Despotism indeed, and attempts at despotism, like that of Strafford, are a kind of disease of public spirit. They represent, as it were, the drunkenness of responsibility. It is when men begin to grow desperate in their love for the people, when they are overwhelmed with the difficulties and blunders of humanity, that they fall back upon a wild desire to manage everything themselves. Their faith in themselves is only a disillusionment with mankind. They are in that most dreadful position, dreadful alike in personal and public affairs--the position of the man who has lost faith and not lost love.This belief that all would go right if we could only get the strings into our own hands is a fallacy almost without exception, but nobody can justly say that it is not public-spirited. The sin and sorrow of despotism is not that it does not love men, but that it loves them too much and trusts them too little.
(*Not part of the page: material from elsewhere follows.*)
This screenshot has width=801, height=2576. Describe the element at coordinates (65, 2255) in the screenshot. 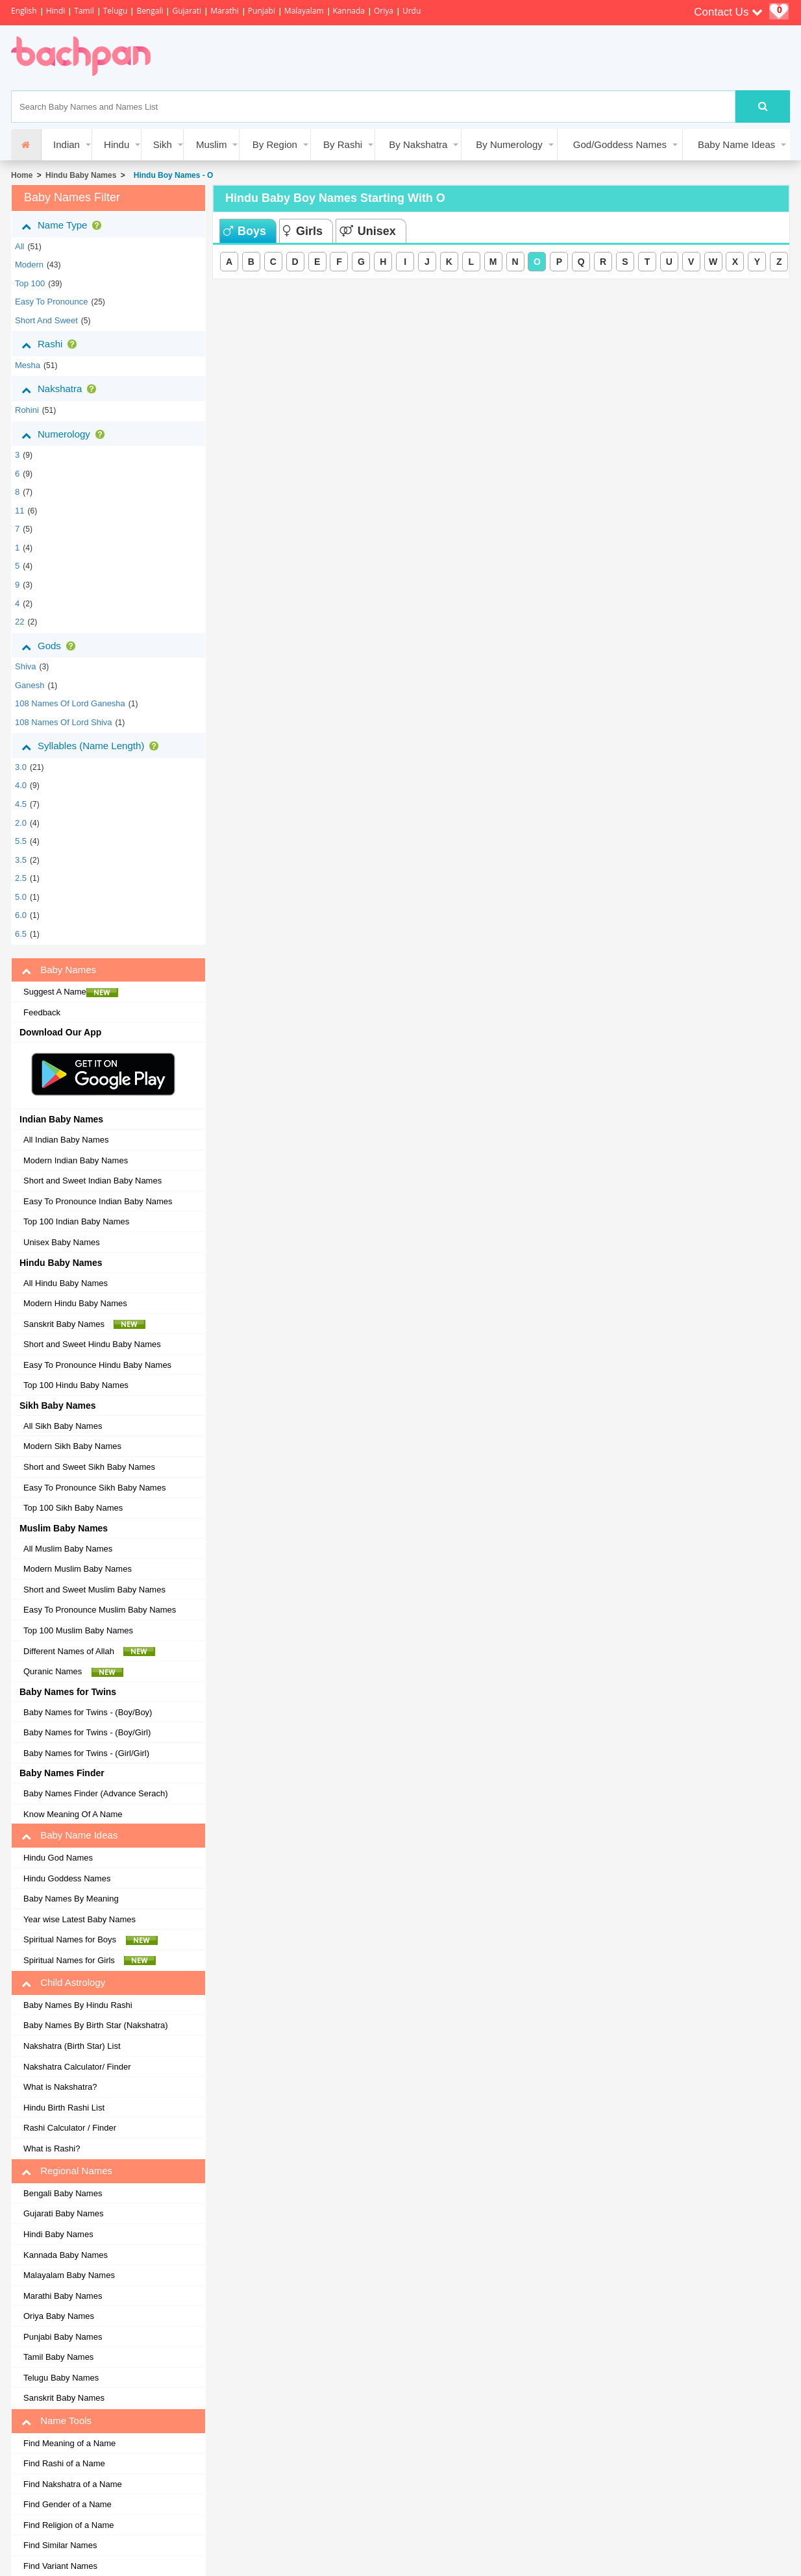

I see `Kannada Baby Names` at that location.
Therefore from age to age in history arise these great despotic dreamers, whether they be Royalists or Imperialists or even Socialists, who have at root this idea, that the world would enter into rest if it went their way and forswore altogether the right of going its own way. When a man begins to think that the grass will not grow at night unless he lies awake to watch it, he generally ends either in an asylum or on the throne of an Emperor.
and
A Liberal may be defined approximately as a man who, if he could by waving his hand in a dark room, stop the mouths of all the deceivers of mankind for ever, would not wave his hand.
Somebody didn't get the memo.
I think in the first paragraph Chesterton is writing about people who support the despotism--likely enough the wolves at the top got there because they don't care for anyone but themselves. But you know rank and file people just like those he describes, don't you?